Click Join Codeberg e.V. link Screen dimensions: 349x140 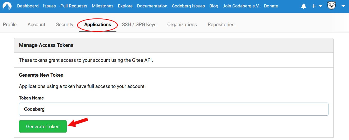(x=241, y=6)
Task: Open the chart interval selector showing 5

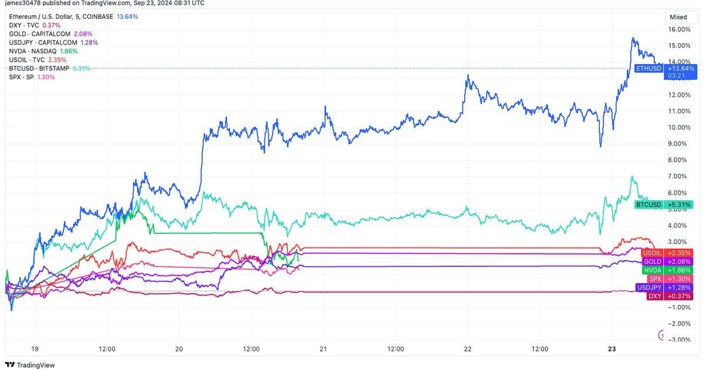Action: (x=78, y=16)
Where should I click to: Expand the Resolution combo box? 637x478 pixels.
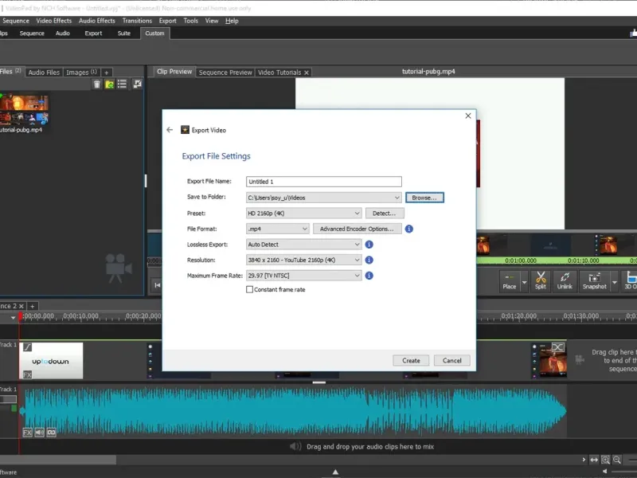click(303, 260)
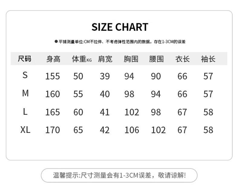Click height value 155 in S row
The height and width of the screenshot is (190, 239).
pyautogui.click(x=53, y=76)
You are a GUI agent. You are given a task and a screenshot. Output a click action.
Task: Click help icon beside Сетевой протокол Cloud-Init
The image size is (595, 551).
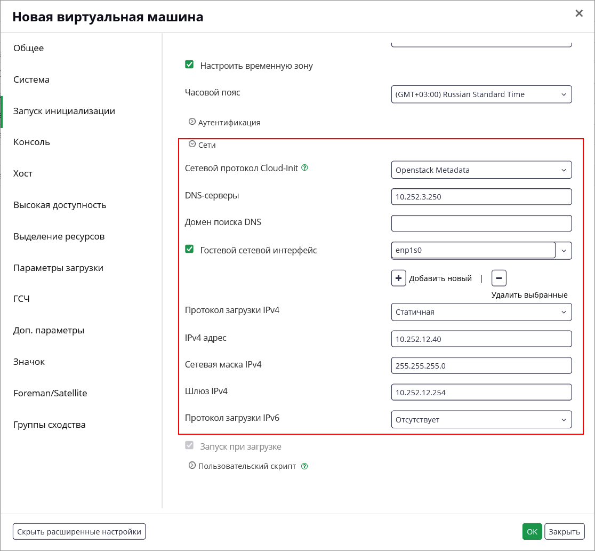(305, 168)
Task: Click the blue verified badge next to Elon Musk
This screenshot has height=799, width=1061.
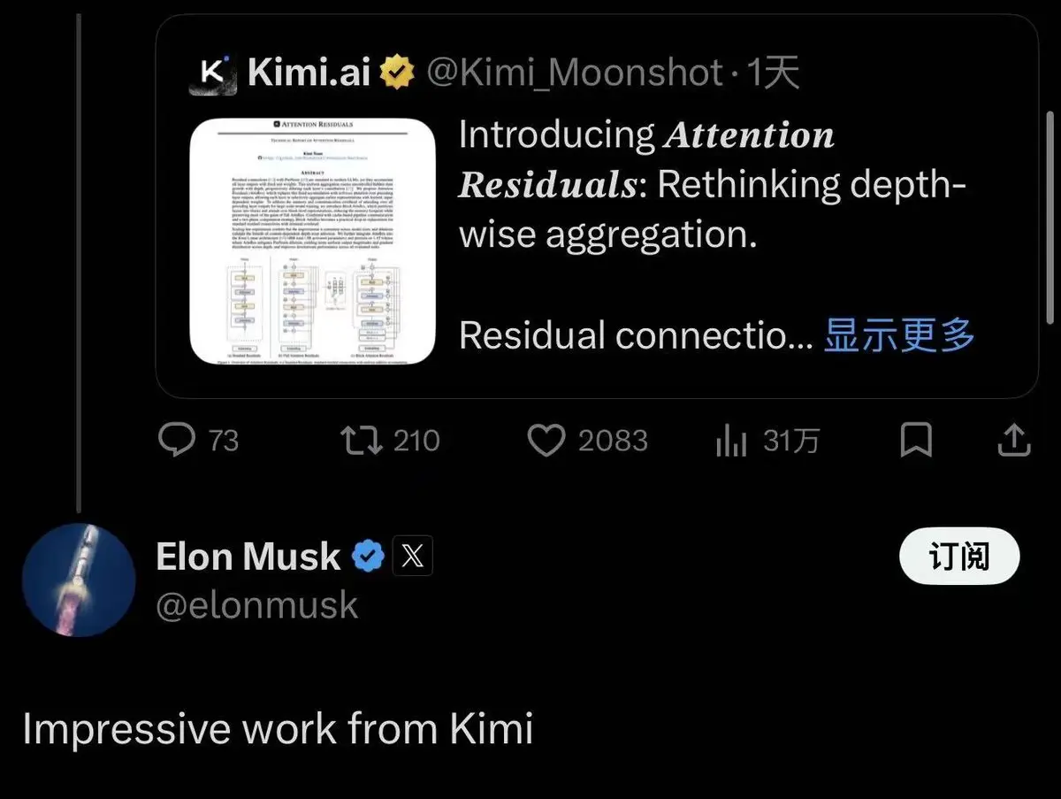Action: pos(370,556)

-.-.-

Instructions for the task – Exactly the lines from the one that contains "Task: Click the" through the final line of the records above are needed, given again word for word, with every picture left out.

Task output –
Task: Click the blue verified badge next to Elon Musk
This screenshot has height=799, width=1061.
Action: pos(370,556)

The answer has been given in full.